Monday, June 27, 2011

Where Ohio stands in economic competitiveness

Several reports have been released lately that rank state standings on a variety of items.

The first is not good news. The Institute for Truth in Accounting released their analysis of the 'true' fiscal condition of states. In a press release, they write:

Only four U.S. states have sufficient assets to pay their debt and obligations related to pension and retirees' healthcare

Chicago, (June 27, 2011) -- Today, the Institute for Truth in Accounting (IFTA) announces completion of a significant, comprehensive study of all 50 states' assets and liabilities, including pension and retirement healthcare obligations. The study determined that six states had a per taxpayer burden over $20,000: Connecticut ($41,200), Illinois ($26,800), Hawaii ($25,000), Kentucky ($23,800), Massachusetts ($20,100) and New Jersey ($34,600). The Taxpayer Burden represents the funds that will be needed to pay the commitments the state has already accumulated divided by the state's taxpayers.
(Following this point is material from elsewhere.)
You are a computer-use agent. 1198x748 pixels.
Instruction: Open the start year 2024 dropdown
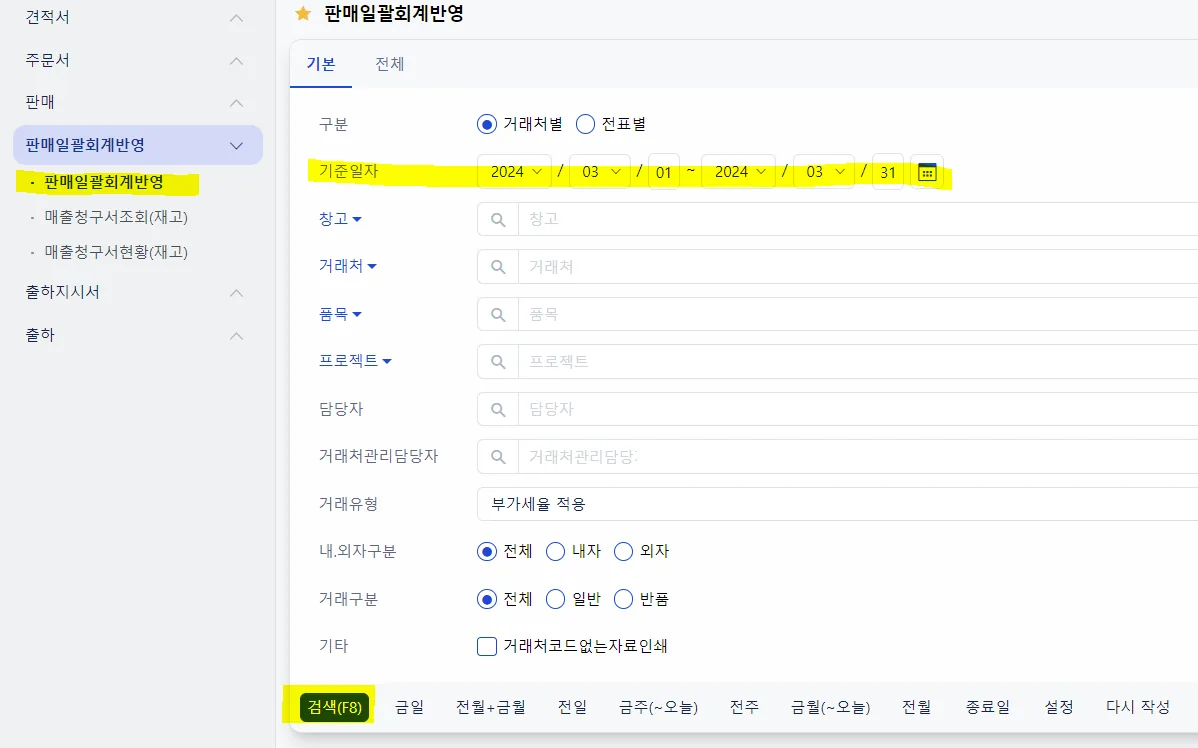(515, 172)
'If governors and legislatures had truly balanced each state's budget, no taxpayer's financial burden would exist,' said Sheila Weinberg, Founder and CEO of the Institute. She continued, 'A state budget is not balanced if past costs, including those for employees' retirement benefits, are pushed into the future.'

The study found four states (Nebraska, North Dakota, Utah and Wyoming) have assets available to pay their debt and obligations related to pension and retirees' healthcare.

The study reviewed each state's Comprehensive Annual Financial Report to offset assets against liabilities. For the first time, a detailed analysis of pension and healthcare liabilities uncovered the states' actual obligations. From these calculations, the Institute was able to determine the Taxpayer's Burden.
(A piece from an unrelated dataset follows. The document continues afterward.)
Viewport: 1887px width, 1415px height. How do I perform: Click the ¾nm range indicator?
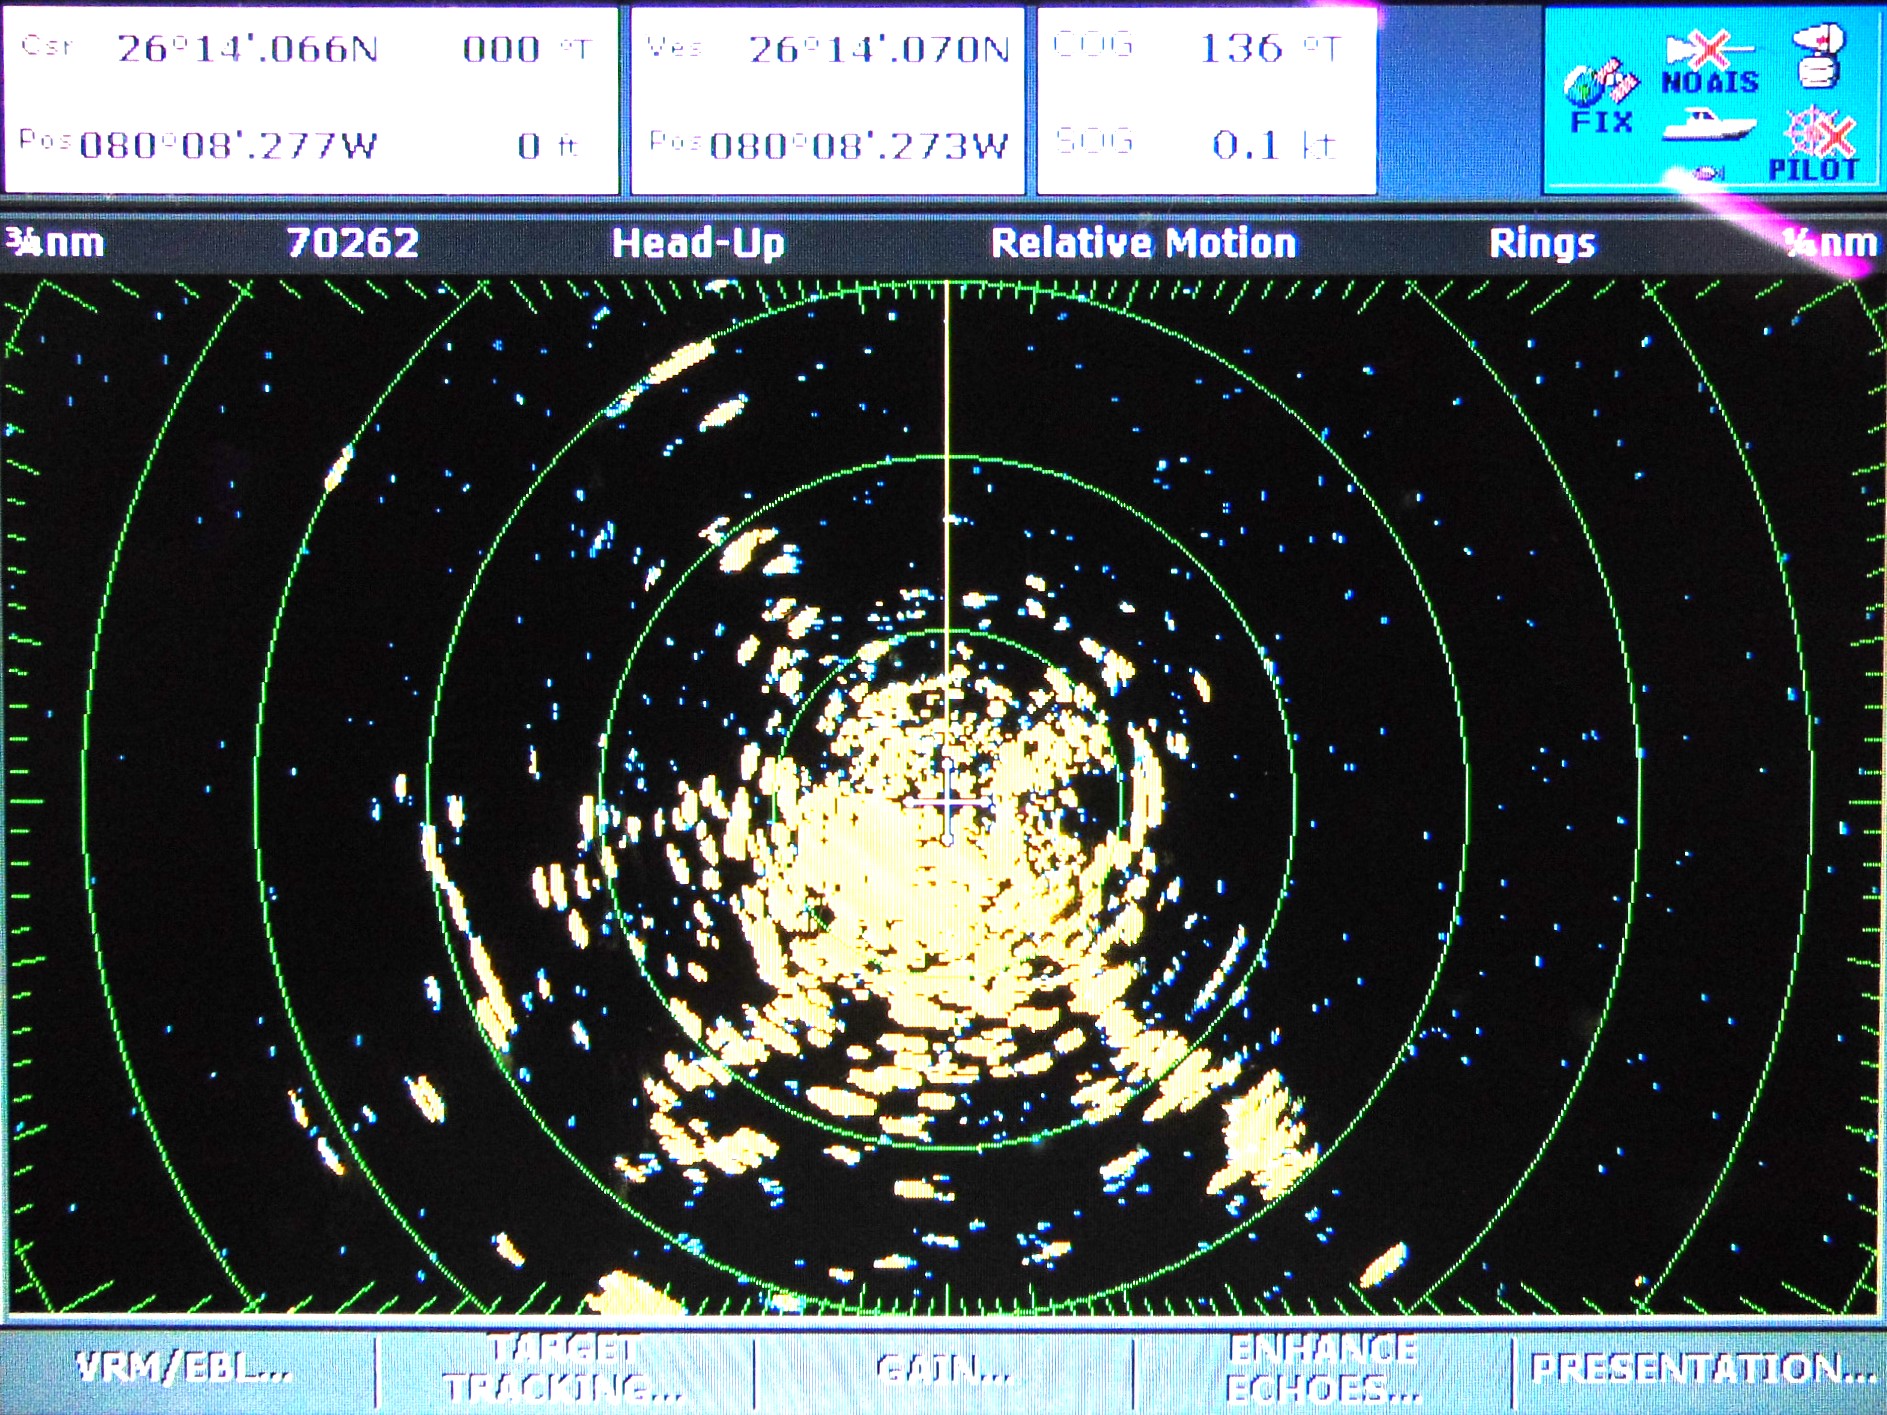pyautogui.click(x=55, y=242)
Employee compensation packages include retirement benefits. A portion of these benefits is earned each period and should be included in the current budget as a portion of current employee compensation costs. Instead most states handle many of benefits on a 'pay-as-you-go' basis. This obligates future taxpayers to cover these past costs - without receiving any benefits or services.

'Though 49 of the 50 states have constitutional or legal requirements to balance budgets, most states employ a variety of financial maneuvers to circumvent this requirement,' said Roger Nelson, chair of IFTA and former vice chair of Ernst & Young. 'The largest of these maneuvers is related to employee compensation.'

Ohio does rank 20th in the list, putting us in the top half of the nation, but the money needed to pay our bills is just under $18.1 billion which equals a $4,700 burden for each taxpayer in the state.

While Gov. John Kasich and the Ohio legislature are taking steps to address these financial burdens, I'm not sure the proposed fixes to date will be enough to cover the obligations.

But if that wasn't enough, the 2011 ALEC-Laffer State Economic Competitive Index was also published and it puts Ohio 49th out of 50 states in terms of our economic performance ranking (see page 101 of the linked report). The good news is that they rank us 38th in terms of our economic outlook, "a forecast based on a state’s standing (equally weighted average) in the 15 important state policy variables shown below. Data reflect state + local rates and revenues and any effect of federal deductibility." It's still in the bottom half of the nation but at least our outlook is better than our performance.

A quote from Gov. Kasich included on the last page of the report:

“The data and analysis from ALEC on state economic conditions is a powerful resource for policymakers who care about reducing spending so they can begin reducing taxes. It’s both a report card and a score card. Frankly, Ohio’s not doing as well as it needs to do. The information that ALEC provides helps us understand our competitive position and helps spur us to do better.”

1 comment:

Timothy W Higgins said...

It seems astonishing to me that California is not among the top three in tax burden on its citizens, but perhaps having such a large population of 'tax slaves' provides a broader base to carry the load.

I have no doubt however, that they will continue to move up to their rightful place as #1 if given time, patience, and of course ... Jerry Brown.